### [REQUIRED ACTION]
Return all the entries word for word.

### [GIVEN INFORMATION]
-=-=-=-=-
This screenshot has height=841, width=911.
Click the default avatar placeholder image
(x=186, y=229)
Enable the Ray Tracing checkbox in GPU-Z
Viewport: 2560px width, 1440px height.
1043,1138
-=-=-=-=-
### [EXERCISE RESULT]
This screenshot has height=841, width=911.
Click the default avatar placeholder image
(x=186, y=229)
Enable the Ray Tracing checkbox in GPU-Z
Viewport: 2560px width, 1440px height.
1043,1138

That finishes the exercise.